__Work to do__
Rewrite the material below, replacing "screenshot" with "image" and changing nothing else. Omit the pictures from your answer.

(Stored data entries)
- - -

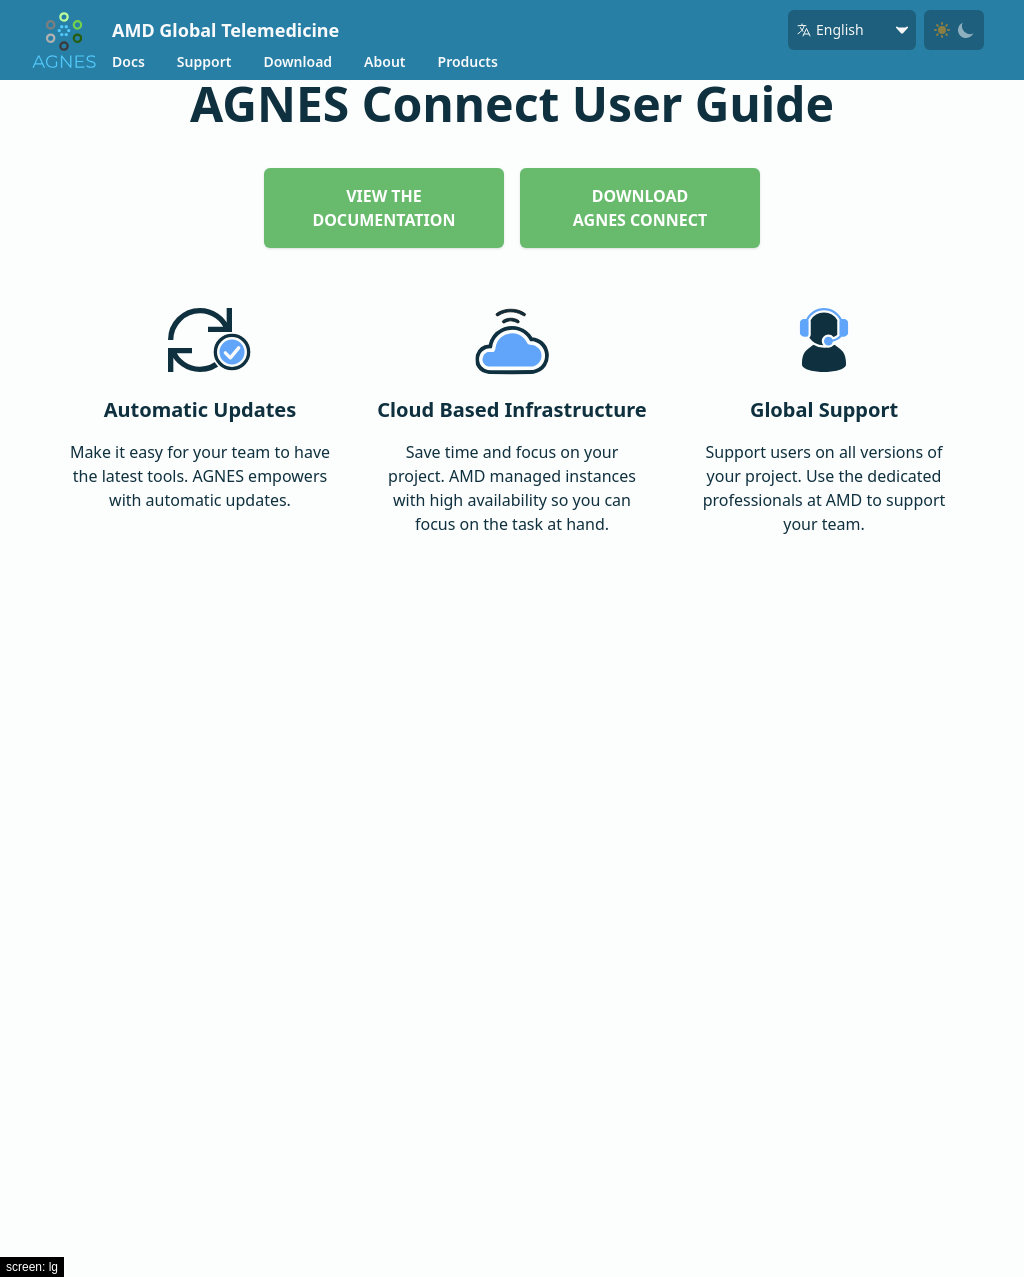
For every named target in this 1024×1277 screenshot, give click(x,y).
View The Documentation (384, 208)
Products (468, 61)
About (384, 61)
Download (297, 61)
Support (204, 61)
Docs (128, 61)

- - -

__Task output__
For every named target in this 1024×1277 image, give click(x,y).
View The Documentation (384, 208)
Products (468, 61)
About (384, 61)
Download (297, 61)
Support (204, 61)
Docs (128, 61)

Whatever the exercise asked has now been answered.